**WHAT YOU WILL DO**
**A)** In the post about Phil Mickelson, how many seats does the PGA Tour's board of directors have after its expansion?
**B)** Please carry on the post about Phil Mickelson from the point where it stops.

Tuesday, August 30, 2022

A Postette

 Can't go too deep, but this one needed a rebuttal:


Phil Was Right…Sort of

 The PGA Tour’s sweeping moves demand a reexamination of Mickelson’s legacy as an agent of change

So Alan, was the Kool-Aid grape or orange?

Of course, Monsieur Mickelson went about things in entirely the wrong way, which is typical of a complex, contradictory character who so often has been his own worst enemy. Now that his former place of business, the PGA Tour, has undergone a sweeping transformation in an effort to thwart the upstart competitor he championed, it is time to reassess Mickelson’s legacy as an agent of change.

This is the perfect compliment to Phil's passive-aggressive apology, it's just a failure to explain the complexity of his worldview.

We do star with a little common ground:

The tumultuous events of the past two weeks have provided some sweet vindication for Phil. As he laid out for me in a freighted phone call in November 2021, Mickelson has long believed that
PGA Tour players need to have more say in how they are governed. That is exactly what has transpired, as Tiger Woods and Rory McIlroy have emerged as de facto co-commissioners. Cementing the players’ new muscle is the remaking of the Tour’s all-powerful board of directors, as it has been expanded from nine seats to 10, with the players being given a fifth representative; no longer are they outnumbered by bureaucrats and businessmen.

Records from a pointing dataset
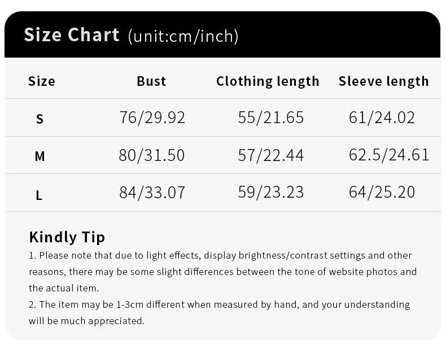The height and width of the screenshot is (353, 446).
Task: Select the M size row label
Action: click(x=40, y=156)
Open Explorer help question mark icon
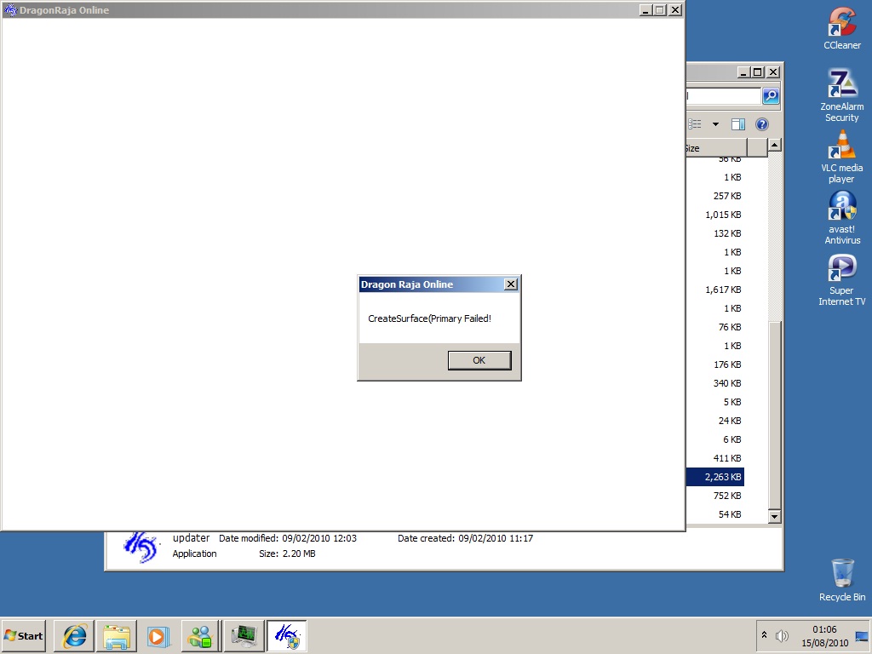This screenshot has height=654, width=872. [x=762, y=124]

**TASK-BY-TASK ANSWERS**
**A)** Ten seats, up from nine.

**B)**
As Jon Rahm told me this week at the Tour Championship, “As players, we have been told [by Tour leadership] a million and a half times, You are the PGA Tour. And I think recently might be the first time I feel like they actually care about what players think.”

Do you know what organizations lose touch with their original purposes and ultimately serve the interests of their administrators?  Yeah, pretty much all of them...

Eamon Lynch had this on this very subject in a recent piece:

It’s been the mantra of every commissioner—admittedly there have only been four—that the PGA Tour is a member-led organization. That’s been nominally true, but only as much as players care to get involved. Most didn’t because they saw no compelling reason to distract themselves from the grind of competition, where their money was made. But when the game’s stars became a sought-after asset class, decisions had to be made. Some opted to cut and run for Saudi money, others to stay and fight—as much against the structure and complacency of their own Tour as against LIV.

Wednesday showed that the Tour’s biggest names have cemented their position atop the food chain.

What Eamon touches on is an issue that Alan seems to ignore, that the Tour has a wide range of members, and what we're seeing is a bit of a civil war between the elites and the masses.

Perhaps I've been slightly hasty, because Alan does acknowledge this issue briefly:

The mini-uprising led by Woods and McIlroy has forced changes to the schedule in an effort to get the best players competing against each other more often. This has also been a longtime Mickelson talking point: He is an outspoken critic of opposite-field events, believing they water down the Tour’s product, and as Brandel Chamblee told me about being paired with Phil at the B.C. Open in the 1990s, “Knowing that I was on the Player Advisory Council, he spent the whole time in my ear saying the PGA Tour should be reduced to only the top 30 players—nothing but the stars. He was totally oblivious to the fact that would eliminate my job.”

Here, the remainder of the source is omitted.